Integrative Movement
Integrative Movement sessions focuses on your individual needs and creates growth in awareness and understanding about your body mechanics. The work is in conditioning, re-patterning and integration.
KiaOra teaches her clients to understand their body and patterns so that they can take what they learn and apply that support to all their movement classes and daily life. Her work room is equipped to catalyze the client on their path to greater wellness, ease and enjoyment overall.
In every movement session KiaOra works with three main elements: breath, fascia, and alignment. She offers different types of movement sessions: yoga, Pilates, and hands on massage for realignment.

Learning to breathe is by far the most essential ingredient to healing and embodiment
The two diaphragms at the lungs and pelvis expand on the inhale and contract on the exhale, creating support for your physical and emotional bodies by assisting in healthy posture and a relaxed nervous system.

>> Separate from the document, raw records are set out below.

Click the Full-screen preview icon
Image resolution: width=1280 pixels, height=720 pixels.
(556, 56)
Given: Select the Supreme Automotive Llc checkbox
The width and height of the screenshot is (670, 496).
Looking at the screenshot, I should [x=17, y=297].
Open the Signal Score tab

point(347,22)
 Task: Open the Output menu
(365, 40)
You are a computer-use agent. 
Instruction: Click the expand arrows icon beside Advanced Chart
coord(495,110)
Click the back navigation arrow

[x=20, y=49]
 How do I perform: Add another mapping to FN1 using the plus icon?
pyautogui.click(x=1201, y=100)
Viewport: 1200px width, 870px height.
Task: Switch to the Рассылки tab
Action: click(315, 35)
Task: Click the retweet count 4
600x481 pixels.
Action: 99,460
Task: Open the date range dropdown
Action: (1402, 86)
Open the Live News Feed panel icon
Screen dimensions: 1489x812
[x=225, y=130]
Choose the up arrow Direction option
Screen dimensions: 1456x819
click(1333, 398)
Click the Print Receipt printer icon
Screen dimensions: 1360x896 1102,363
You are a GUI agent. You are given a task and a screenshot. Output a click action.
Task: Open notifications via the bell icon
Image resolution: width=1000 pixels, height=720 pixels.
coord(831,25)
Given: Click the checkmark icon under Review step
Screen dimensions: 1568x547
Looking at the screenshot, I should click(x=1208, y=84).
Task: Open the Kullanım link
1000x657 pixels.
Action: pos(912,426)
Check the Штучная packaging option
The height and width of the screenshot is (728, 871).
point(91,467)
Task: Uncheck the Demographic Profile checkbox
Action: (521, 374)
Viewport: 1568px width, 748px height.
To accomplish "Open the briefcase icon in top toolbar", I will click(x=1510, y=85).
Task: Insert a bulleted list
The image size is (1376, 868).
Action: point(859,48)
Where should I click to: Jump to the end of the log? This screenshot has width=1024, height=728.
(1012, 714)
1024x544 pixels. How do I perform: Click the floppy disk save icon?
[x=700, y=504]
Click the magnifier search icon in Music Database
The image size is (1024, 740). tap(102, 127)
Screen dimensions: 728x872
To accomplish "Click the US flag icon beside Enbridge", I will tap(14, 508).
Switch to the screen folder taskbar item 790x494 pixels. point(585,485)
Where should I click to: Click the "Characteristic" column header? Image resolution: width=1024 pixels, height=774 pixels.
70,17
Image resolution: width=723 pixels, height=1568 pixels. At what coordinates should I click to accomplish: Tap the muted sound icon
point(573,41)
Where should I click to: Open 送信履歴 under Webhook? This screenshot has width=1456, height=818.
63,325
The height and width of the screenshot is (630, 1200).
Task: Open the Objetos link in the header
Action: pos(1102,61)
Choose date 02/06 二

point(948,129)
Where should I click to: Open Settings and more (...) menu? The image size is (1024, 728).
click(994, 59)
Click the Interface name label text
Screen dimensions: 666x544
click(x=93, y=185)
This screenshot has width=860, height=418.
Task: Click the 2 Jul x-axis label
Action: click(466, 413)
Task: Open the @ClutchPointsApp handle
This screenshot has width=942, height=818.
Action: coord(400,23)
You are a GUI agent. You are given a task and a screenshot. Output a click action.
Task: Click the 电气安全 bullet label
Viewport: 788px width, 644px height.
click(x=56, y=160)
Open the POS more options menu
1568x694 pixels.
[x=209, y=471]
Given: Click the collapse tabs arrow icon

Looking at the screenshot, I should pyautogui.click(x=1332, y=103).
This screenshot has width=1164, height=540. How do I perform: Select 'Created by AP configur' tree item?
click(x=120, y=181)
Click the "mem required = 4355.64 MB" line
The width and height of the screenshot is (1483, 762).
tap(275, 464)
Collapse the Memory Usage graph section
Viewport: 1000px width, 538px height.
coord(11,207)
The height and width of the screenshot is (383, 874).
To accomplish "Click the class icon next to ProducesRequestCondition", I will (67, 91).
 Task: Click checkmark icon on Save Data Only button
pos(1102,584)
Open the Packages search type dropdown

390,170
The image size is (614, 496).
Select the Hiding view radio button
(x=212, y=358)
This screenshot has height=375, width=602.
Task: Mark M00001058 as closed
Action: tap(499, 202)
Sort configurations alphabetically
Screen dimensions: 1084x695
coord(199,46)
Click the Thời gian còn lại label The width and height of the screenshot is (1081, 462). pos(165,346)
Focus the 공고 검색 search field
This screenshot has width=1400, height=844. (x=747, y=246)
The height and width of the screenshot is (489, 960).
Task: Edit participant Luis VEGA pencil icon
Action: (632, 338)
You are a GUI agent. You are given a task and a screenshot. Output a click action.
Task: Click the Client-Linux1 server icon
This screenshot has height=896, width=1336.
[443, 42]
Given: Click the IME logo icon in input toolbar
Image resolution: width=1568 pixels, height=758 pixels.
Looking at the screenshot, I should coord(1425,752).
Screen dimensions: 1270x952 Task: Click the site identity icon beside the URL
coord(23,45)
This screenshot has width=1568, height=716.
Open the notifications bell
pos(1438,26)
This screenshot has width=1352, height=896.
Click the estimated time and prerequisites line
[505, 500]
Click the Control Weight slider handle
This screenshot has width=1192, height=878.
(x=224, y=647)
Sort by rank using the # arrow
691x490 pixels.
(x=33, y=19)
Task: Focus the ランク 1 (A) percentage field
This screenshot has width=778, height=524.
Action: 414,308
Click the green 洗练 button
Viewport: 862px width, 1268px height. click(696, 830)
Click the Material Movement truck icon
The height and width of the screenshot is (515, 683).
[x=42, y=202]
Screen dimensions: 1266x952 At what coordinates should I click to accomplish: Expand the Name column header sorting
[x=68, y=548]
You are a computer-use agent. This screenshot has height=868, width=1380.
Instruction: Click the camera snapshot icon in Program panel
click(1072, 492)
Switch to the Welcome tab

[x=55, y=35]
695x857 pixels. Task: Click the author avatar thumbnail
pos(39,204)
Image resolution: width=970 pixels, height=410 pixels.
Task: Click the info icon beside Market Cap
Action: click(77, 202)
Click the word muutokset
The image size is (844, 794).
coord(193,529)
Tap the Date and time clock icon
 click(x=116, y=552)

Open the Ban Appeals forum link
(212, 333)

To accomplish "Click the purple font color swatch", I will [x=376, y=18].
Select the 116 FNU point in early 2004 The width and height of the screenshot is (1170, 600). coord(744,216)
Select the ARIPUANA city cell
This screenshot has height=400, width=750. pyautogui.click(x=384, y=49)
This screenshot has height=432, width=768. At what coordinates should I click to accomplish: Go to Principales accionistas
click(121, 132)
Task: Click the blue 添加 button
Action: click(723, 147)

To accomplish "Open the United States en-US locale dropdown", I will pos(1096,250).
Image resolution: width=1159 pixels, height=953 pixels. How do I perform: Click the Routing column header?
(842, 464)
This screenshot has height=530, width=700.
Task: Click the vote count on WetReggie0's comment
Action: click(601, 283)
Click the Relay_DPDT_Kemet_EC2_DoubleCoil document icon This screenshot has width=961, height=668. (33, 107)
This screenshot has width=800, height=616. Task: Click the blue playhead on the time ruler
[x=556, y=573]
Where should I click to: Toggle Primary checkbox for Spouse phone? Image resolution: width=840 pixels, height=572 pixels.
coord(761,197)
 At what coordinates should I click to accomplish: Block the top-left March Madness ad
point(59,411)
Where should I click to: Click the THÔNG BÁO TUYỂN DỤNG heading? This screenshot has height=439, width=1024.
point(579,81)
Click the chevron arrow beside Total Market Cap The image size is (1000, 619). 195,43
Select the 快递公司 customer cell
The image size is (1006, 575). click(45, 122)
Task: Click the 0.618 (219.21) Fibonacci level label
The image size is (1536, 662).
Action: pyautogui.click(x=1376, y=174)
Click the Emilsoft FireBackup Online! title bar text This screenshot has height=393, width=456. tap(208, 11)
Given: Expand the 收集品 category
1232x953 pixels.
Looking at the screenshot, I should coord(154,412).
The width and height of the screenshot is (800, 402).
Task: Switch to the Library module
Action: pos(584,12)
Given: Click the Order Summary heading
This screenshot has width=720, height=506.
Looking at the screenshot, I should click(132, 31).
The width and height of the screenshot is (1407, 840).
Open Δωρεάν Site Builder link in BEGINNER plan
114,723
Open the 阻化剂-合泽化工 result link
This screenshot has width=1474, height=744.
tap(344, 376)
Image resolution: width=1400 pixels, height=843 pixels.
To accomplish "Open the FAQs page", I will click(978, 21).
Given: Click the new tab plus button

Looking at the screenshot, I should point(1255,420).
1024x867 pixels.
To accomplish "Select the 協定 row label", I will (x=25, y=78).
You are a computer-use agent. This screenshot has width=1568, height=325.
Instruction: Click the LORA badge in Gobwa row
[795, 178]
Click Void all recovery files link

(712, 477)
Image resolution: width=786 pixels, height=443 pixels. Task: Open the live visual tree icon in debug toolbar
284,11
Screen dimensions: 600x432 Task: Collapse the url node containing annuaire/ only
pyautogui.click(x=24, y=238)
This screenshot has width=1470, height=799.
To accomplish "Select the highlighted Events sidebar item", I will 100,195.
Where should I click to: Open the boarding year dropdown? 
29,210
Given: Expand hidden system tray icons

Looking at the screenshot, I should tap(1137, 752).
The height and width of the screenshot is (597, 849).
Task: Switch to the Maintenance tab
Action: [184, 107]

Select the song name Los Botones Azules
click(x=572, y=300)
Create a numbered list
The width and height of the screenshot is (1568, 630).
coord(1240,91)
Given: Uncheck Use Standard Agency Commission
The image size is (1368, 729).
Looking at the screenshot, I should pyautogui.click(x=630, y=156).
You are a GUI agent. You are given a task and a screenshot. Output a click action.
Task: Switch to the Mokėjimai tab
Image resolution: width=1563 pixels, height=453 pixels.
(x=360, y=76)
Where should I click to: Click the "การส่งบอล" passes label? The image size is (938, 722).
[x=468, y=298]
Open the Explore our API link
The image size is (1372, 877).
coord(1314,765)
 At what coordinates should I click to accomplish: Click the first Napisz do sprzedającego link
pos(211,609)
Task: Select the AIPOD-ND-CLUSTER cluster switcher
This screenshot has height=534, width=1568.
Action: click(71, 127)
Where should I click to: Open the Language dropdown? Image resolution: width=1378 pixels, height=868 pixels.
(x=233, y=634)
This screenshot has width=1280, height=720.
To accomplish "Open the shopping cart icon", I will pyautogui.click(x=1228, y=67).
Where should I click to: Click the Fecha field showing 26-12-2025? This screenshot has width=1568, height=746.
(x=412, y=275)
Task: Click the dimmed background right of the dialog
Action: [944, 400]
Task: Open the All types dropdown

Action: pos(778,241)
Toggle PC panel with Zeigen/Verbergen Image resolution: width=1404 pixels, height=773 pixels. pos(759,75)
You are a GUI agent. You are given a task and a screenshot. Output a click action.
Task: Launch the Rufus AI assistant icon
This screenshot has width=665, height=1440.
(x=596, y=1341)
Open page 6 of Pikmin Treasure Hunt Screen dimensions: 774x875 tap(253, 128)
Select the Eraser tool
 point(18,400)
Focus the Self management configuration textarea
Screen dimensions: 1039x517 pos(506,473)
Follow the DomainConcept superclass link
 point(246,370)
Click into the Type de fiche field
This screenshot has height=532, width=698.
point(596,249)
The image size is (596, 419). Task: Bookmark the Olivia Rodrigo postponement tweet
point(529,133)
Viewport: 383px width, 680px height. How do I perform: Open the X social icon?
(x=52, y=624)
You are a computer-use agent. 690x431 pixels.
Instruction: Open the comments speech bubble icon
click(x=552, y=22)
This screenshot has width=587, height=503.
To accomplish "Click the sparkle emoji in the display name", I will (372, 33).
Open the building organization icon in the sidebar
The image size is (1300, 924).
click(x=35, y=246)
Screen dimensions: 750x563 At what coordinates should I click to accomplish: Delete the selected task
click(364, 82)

A lot of people don’t let their pelvic floor move with their breath which creates a lack of support. This can cause the nervous system to stay in fear responses.
Shallow breathing can come from using the diaphragm of the lungs as a postural muscle, creating limitation in expansion and/or contraction.
In every movement session we use our proper breath awareness to help access functional movement.
-breath-
-fascia-
Fascia is a thin casing of connective tissue that surrounds and holds every organ, blood vessel, bone, nerve fiber and muscle in place.
Healthy fascia is mobile and can change shape
Unhealthy fascia is stuck, holding, and tight which can cause nerve pain
If you’re stretching and have nerve pain after, chances are you need more fascial stretching or flossing
If one part gets tight whether from stress or scar tissue then it pulls on all the rest of the fascia just like grabbing a part of a t-shirt would pull on the whole t-shirt
It holds the emotional memory and is directly connected to the nervous system
When we have a traumatic event, big or small, our bodies physically react. and create twists, tension, tightness, pressure. If we don’t properly process the event, the fascia will store that memory and create a holding pattern in the musculature. This pulls your body out of alignment.
To help our fascia learn how to change shape, we use repetitive resistance stretching and flossing techniques
We work with the fascia first so when we begin our stretch and strength practices the muscles are more responsive and the results are longer lasting, often leaving you feeling like you just had a massage.
-alignment-
When we are out of alignment, pain always happens whether it be immediate or over time.
The body is made of bones and like puzzle pieces, they fit together. Muscles move our bones and are able to move in many directions but will not create proper alignment on their own. Learning how your bones move and fit together is what creates easy and functional movement.